- **SUPPLIED ENTRIES**:
# # #
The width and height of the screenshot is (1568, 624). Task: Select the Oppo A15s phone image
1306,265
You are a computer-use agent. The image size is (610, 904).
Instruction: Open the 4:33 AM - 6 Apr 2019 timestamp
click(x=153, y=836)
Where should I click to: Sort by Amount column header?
# # #
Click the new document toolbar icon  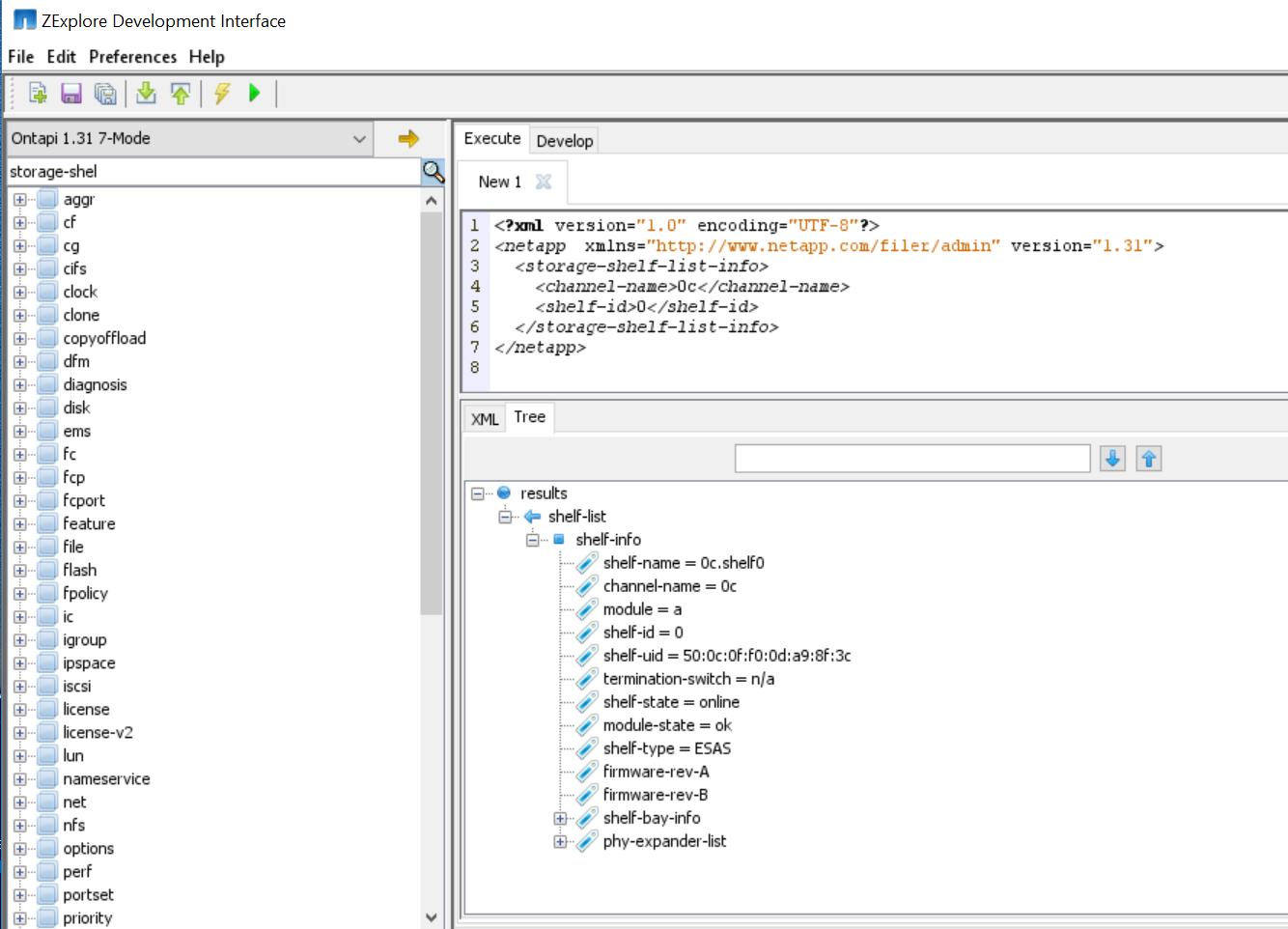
# # #
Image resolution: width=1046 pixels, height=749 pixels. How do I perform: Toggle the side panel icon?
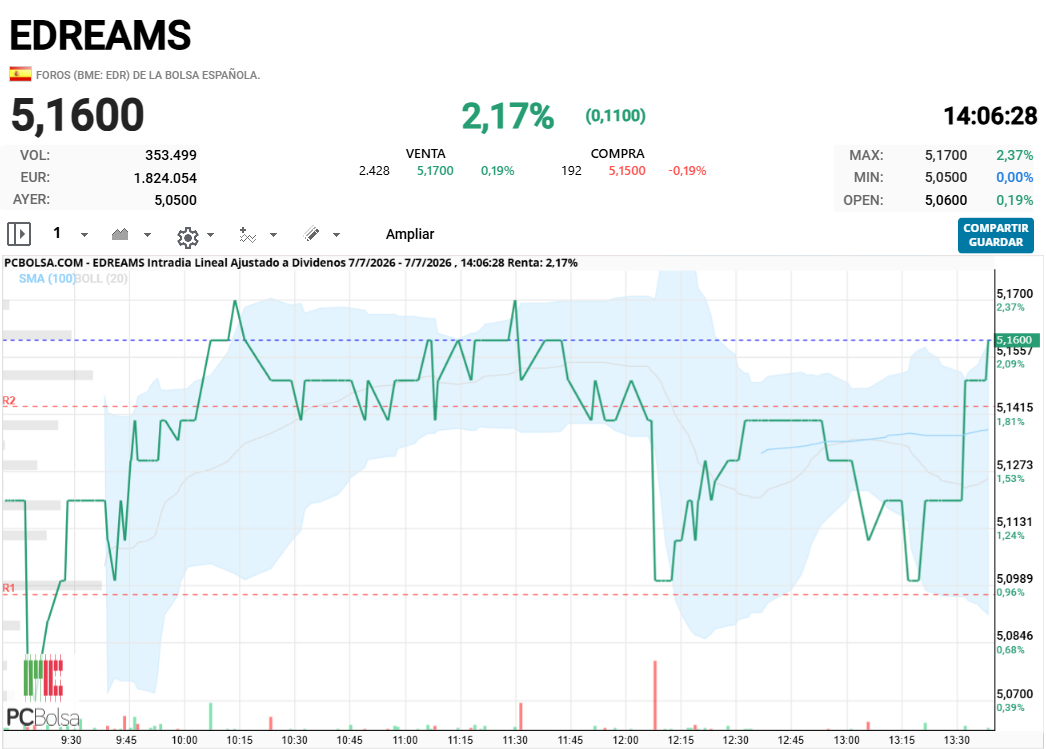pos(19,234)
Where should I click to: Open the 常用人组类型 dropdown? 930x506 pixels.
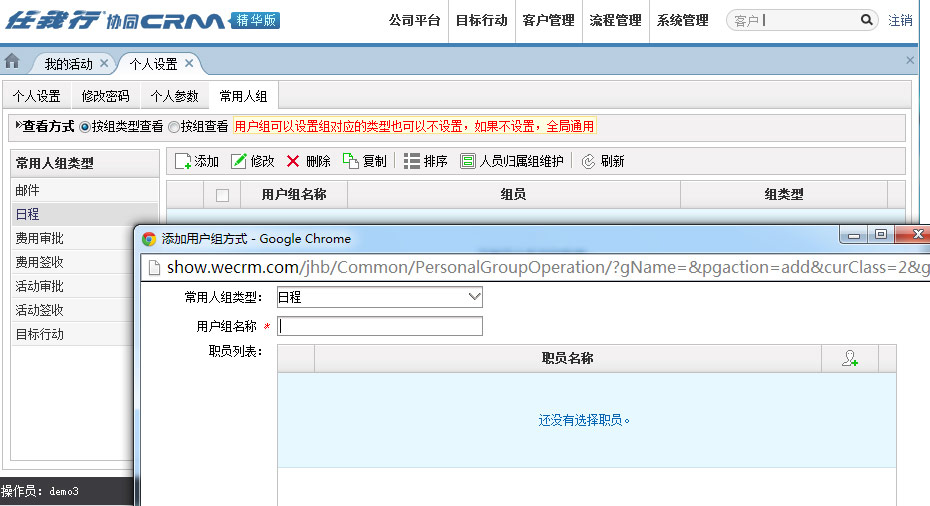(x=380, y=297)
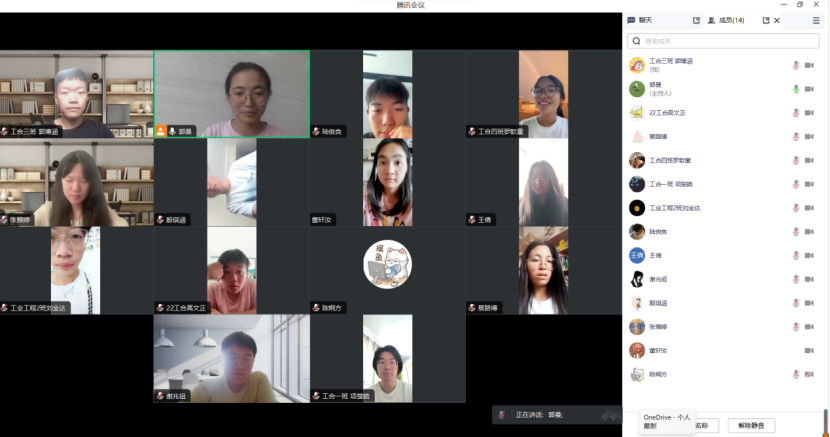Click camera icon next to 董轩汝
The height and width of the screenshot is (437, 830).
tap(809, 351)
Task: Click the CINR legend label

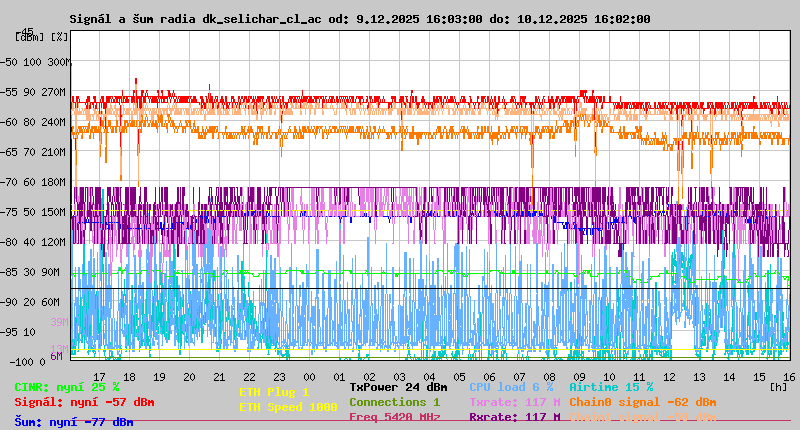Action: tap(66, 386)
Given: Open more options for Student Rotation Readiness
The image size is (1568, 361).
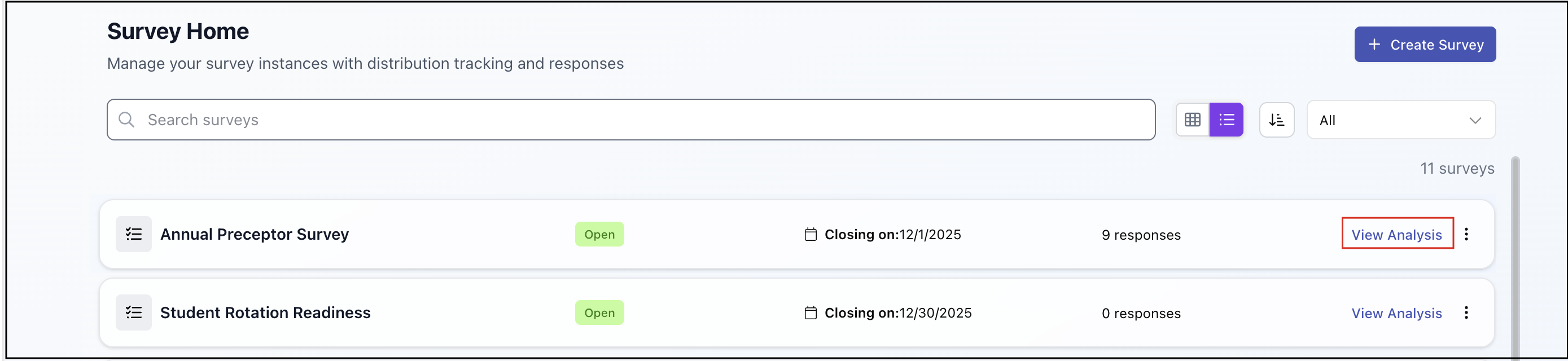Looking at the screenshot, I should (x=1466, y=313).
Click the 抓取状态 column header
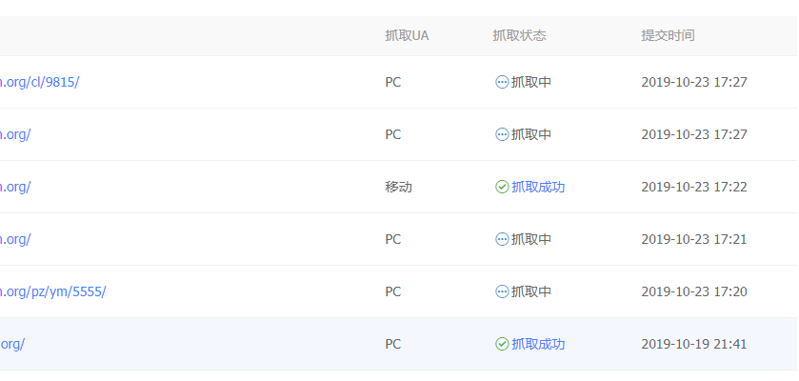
# # #
- **INSTRUCTIONS FOR THE TASK**: Your task is to retype the entries verbatim, starting with the line that holds "The width and" and stopping after the line that holds "Where should I click to: Sort".

- **OUTPUT OF THE EXERCISE**:
The width and height of the screenshot is (1568, 624). Task: Select the Oppo A15s phone image
1306,265
You are a computer-use agent. The image size is (610, 904).
Instruction: Open the 4:33 AM - 6 Apr 2019 timestamp
click(x=153, y=836)
Where should I click to: Sort by Amount column header?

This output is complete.